Source data:
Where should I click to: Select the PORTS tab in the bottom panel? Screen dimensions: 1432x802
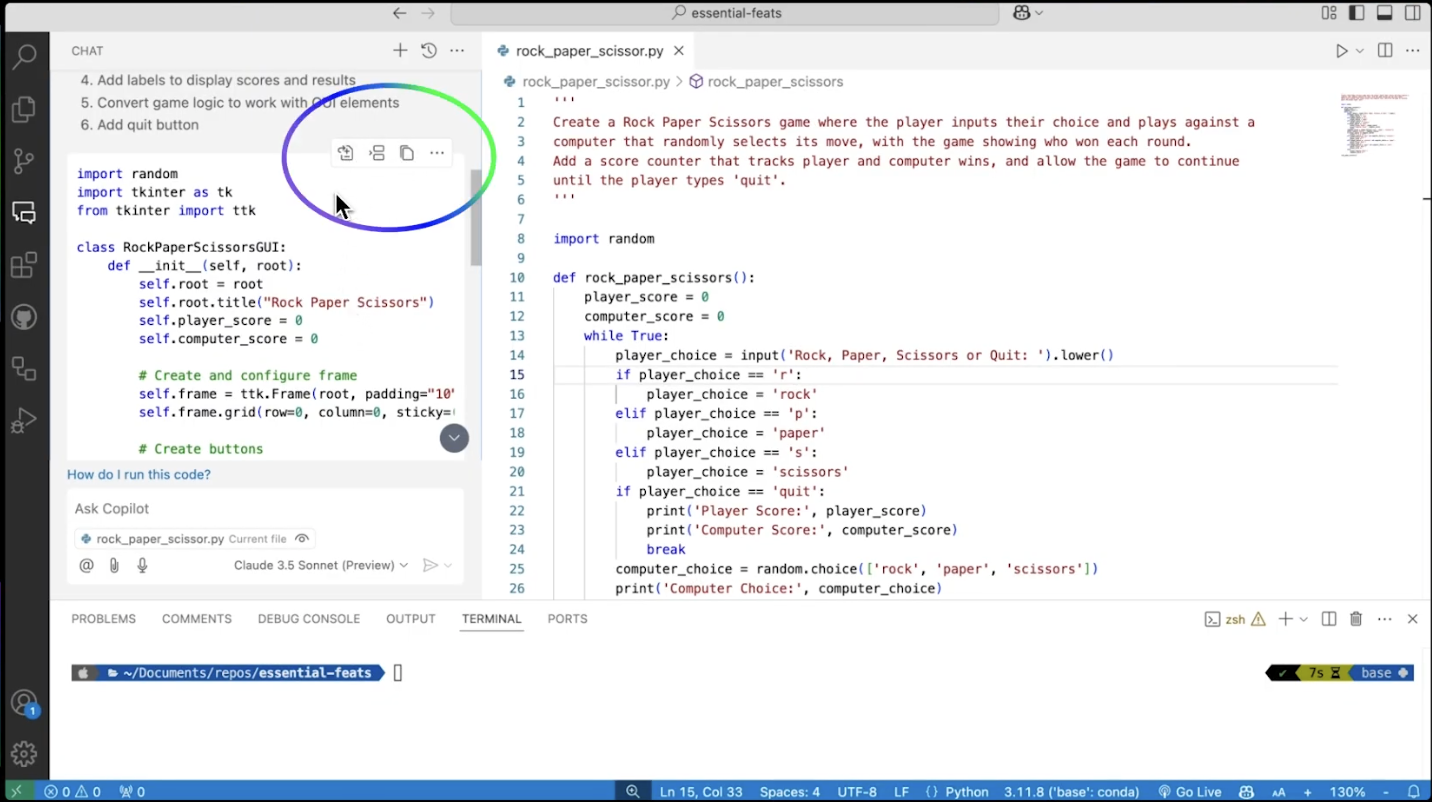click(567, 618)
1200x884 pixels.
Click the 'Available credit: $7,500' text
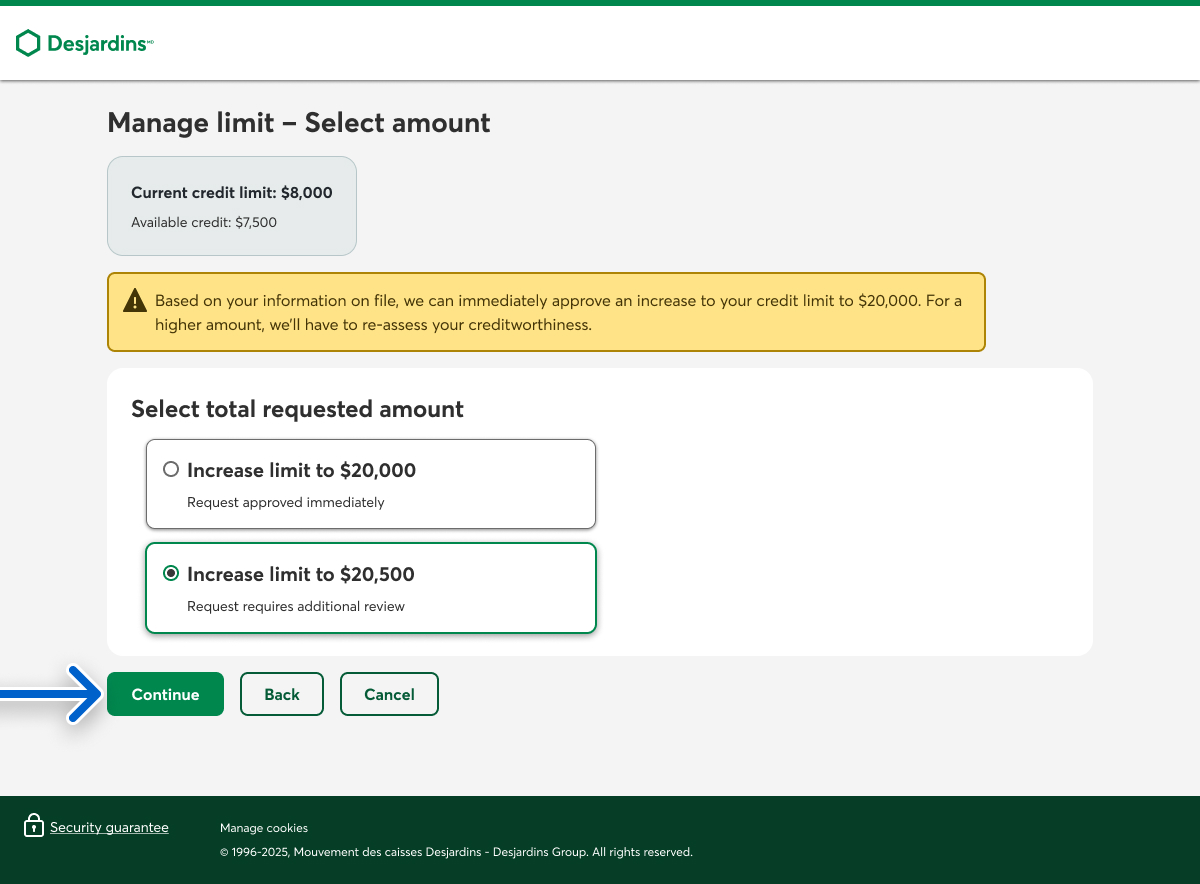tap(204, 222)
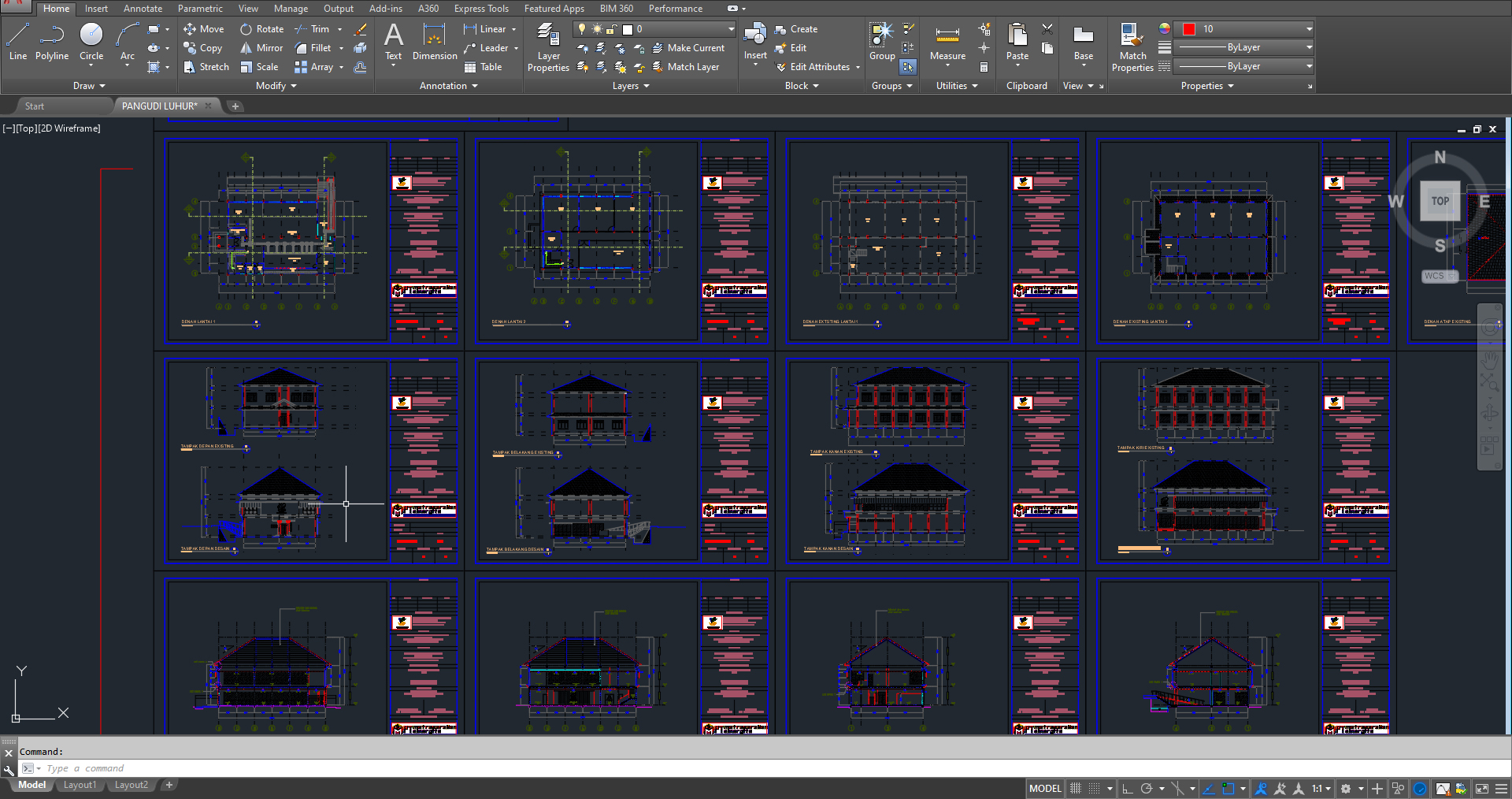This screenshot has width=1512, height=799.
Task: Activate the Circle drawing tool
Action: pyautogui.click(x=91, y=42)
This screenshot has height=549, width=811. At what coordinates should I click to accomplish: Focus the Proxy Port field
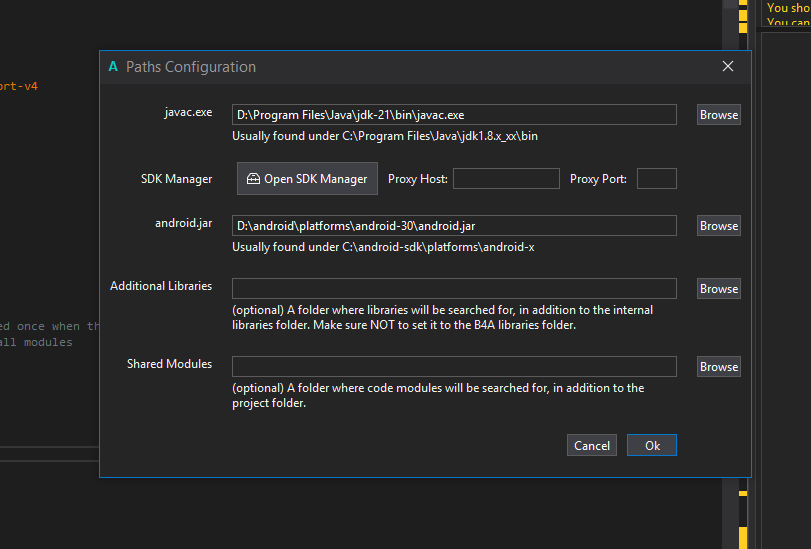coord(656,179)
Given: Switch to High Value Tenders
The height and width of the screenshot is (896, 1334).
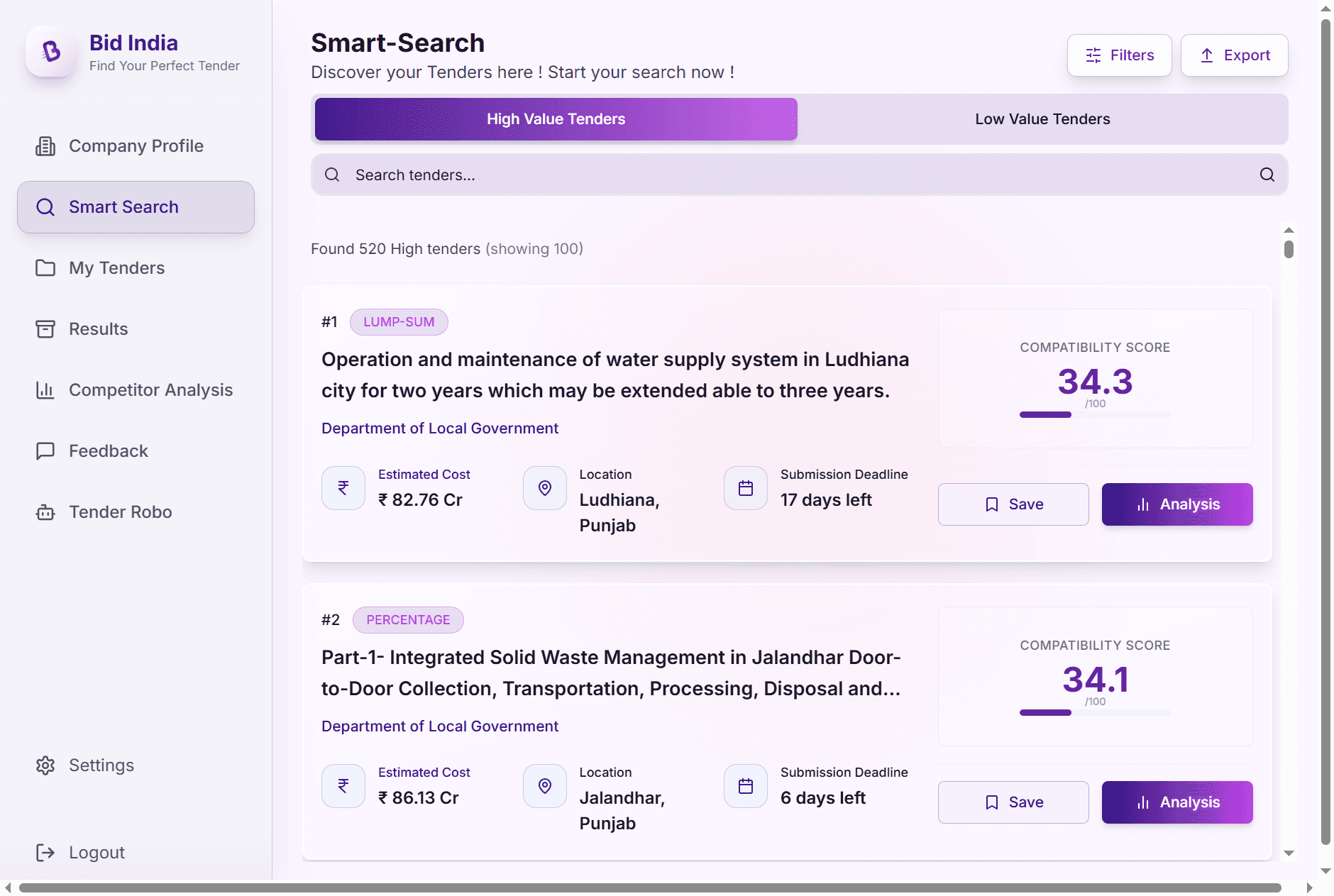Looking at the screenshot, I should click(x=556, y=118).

Given instruction: Could you copy all of the material above word for word, leaving out the pictures?

Solution for this exercise:
Where should I click to: Select the PORTS tab in the bottom panel? Screen dimensions: 1432x802
click(567, 618)
1200x884 pixels.
Click the 'Available credit: $7,500' text
tap(204, 222)
This screenshot has width=1512, height=799.
Task: Activate the Circle drawing tool
Action: pyautogui.click(x=91, y=42)
This screenshot has height=549, width=811. At what coordinates should I click to accomplish: Focus the Proxy Port field
coord(656,179)
Given: Switch to High Value Tenders
The height and width of the screenshot is (896, 1334).
Looking at the screenshot, I should click(x=556, y=118).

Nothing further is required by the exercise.